Hi. I need to find modulus and arguement of the following complex number:

z = -sqrt(2) - sqrt(2i)

I use the following rule to find modulus: \z\ = sqrt(x^2+y^2)

I use the following rule to find argument: arg(z) = tan^-1(y/x)

Please help.

Guest Jan 28, 2015

#1**+5 **

a + bi = -√2 - √2i (the "i" isn't under the root)

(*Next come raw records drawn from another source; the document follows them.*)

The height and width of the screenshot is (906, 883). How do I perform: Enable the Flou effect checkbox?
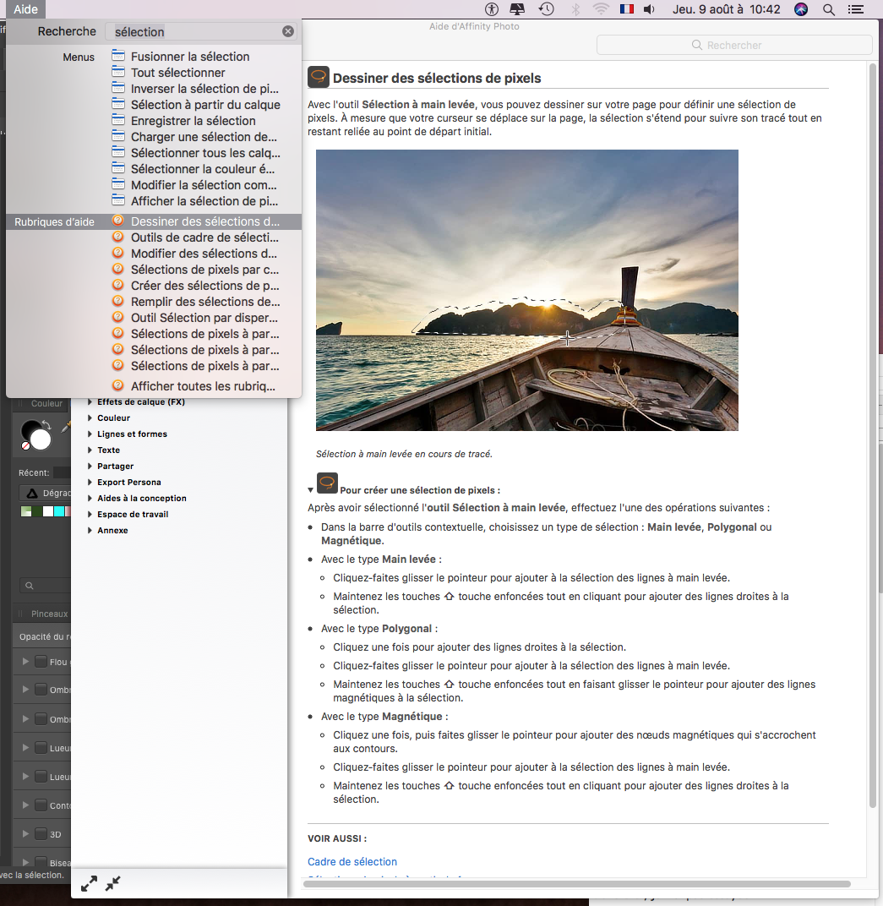41,662
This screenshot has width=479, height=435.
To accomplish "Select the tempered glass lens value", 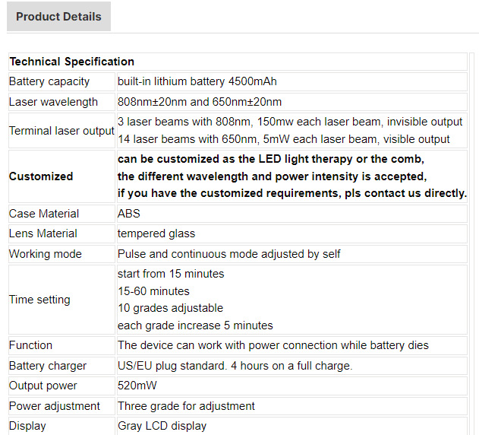I will [x=156, y=233].
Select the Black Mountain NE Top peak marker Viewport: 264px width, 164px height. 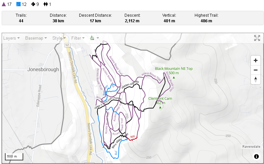point(174,78)
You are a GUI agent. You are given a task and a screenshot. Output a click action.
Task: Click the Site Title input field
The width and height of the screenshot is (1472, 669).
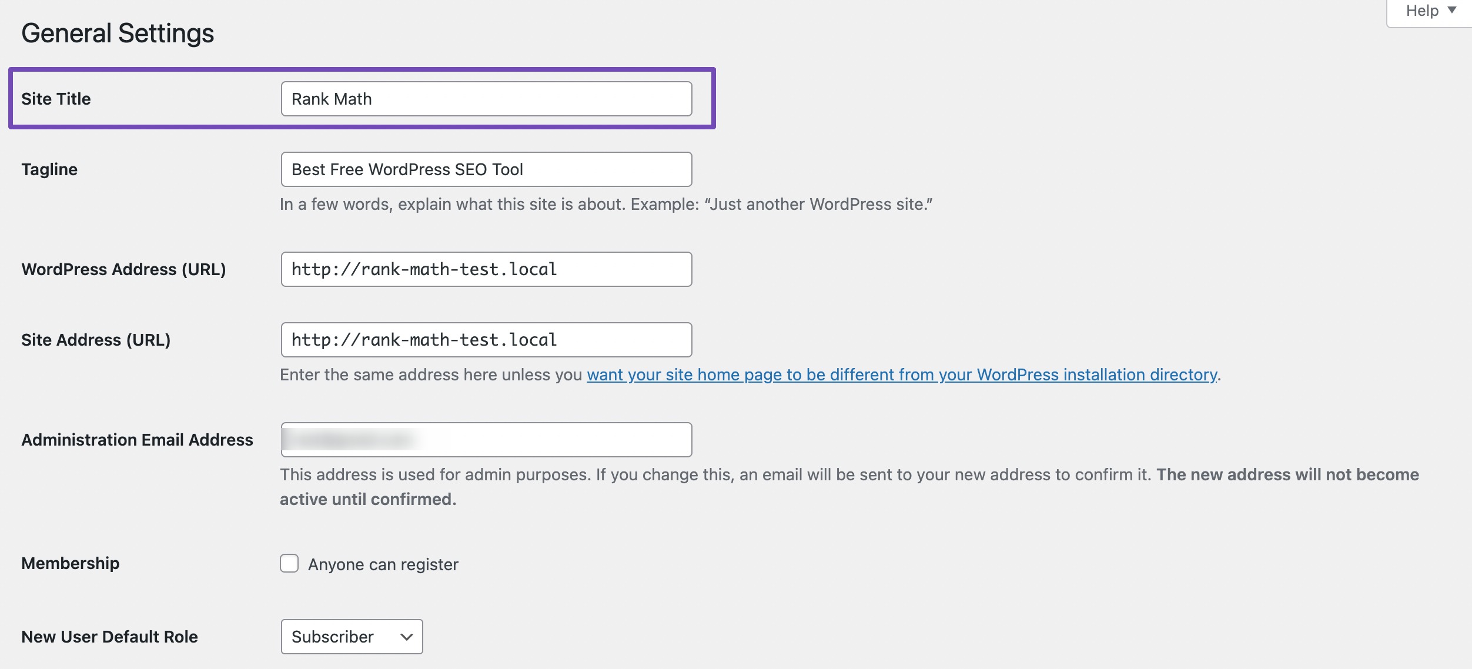[486, 98]
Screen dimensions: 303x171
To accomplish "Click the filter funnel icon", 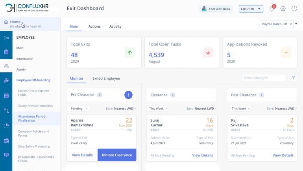I will pyautogui.click(x=294, y=78).
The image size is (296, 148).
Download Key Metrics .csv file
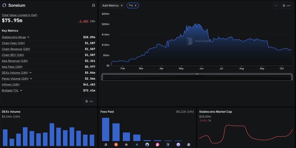tap(89, 101)
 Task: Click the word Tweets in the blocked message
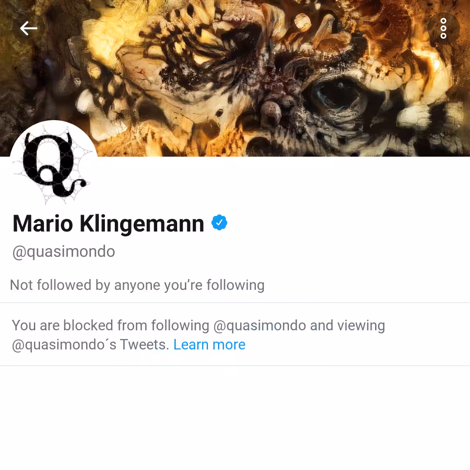(x=143, y=344)
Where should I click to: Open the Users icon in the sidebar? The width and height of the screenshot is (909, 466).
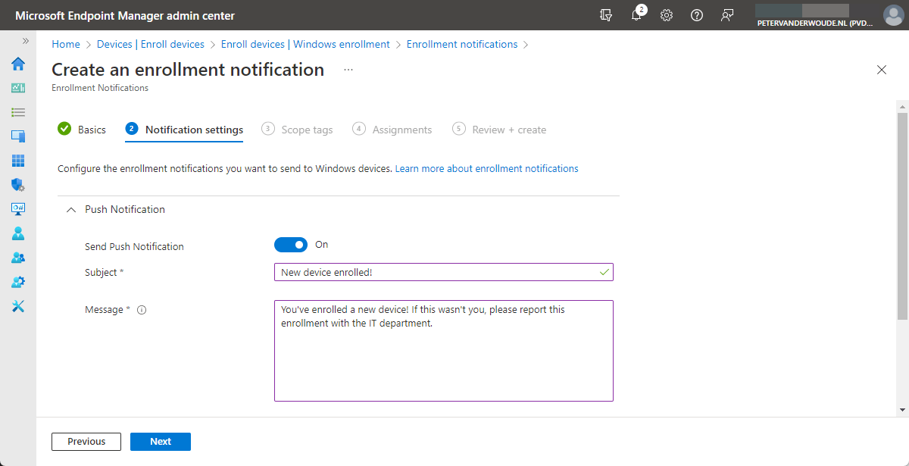pyautogui.click(x=17, y=233)
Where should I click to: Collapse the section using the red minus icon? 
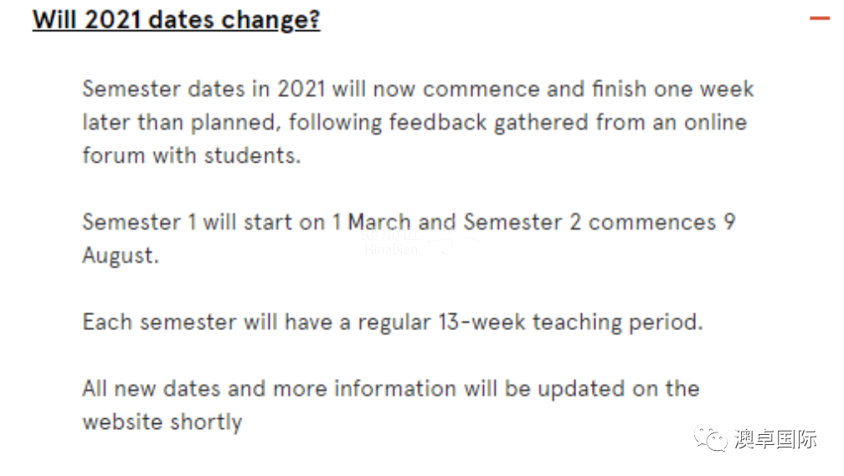pos(820,18)
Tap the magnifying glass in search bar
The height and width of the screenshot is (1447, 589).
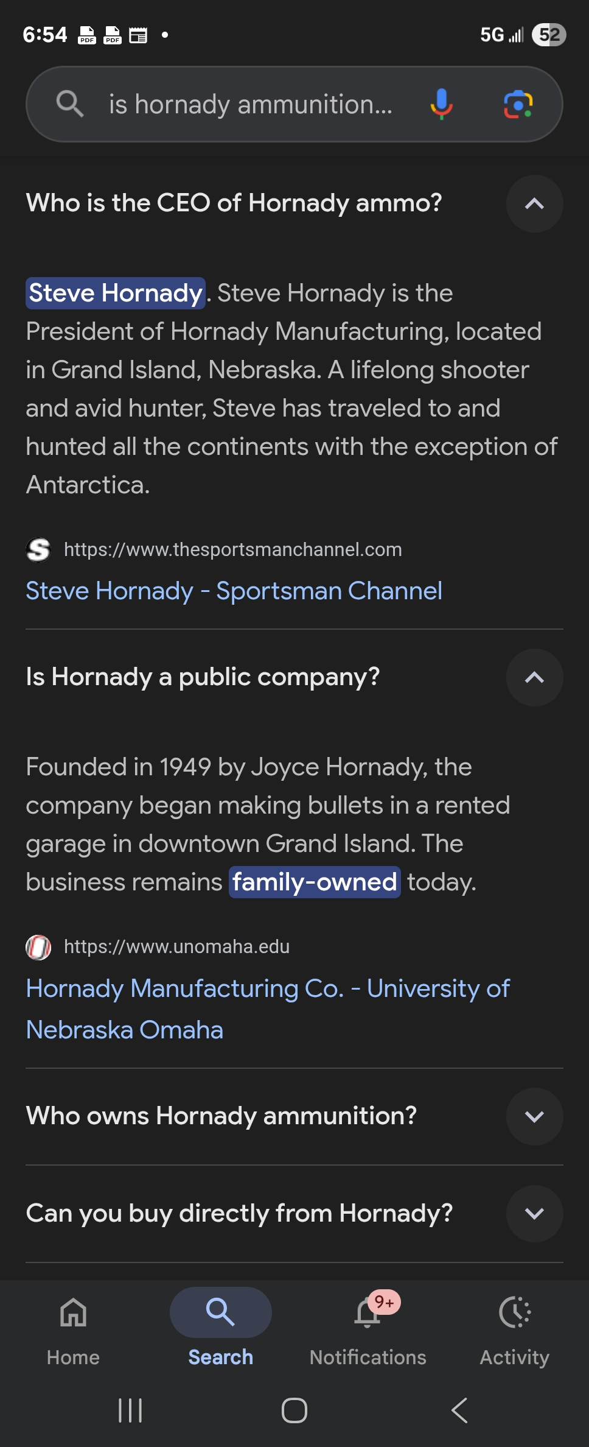(69, 104)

The modulus is given by l z l = √ (a^2 + b^2) = √[(-√2)^2 + (-√2)^2 ] = √(2 + 2) = √4 = 2

And the arg(z), Θ, is given by

tan^{-1} (b/a) = tan ^{-1} (-√2/-√2) = tan^{-1}(1) = 5pi/4 + n(2pi) .... for n = 0,±1,±2, ±3, ±4...

{remember that we're in the 3rd quadrant}

CPhill Jan 28, 2015

#1**+5 **

Best Answer

a + bi = -√2 - √2i (the "i" isn't under the root)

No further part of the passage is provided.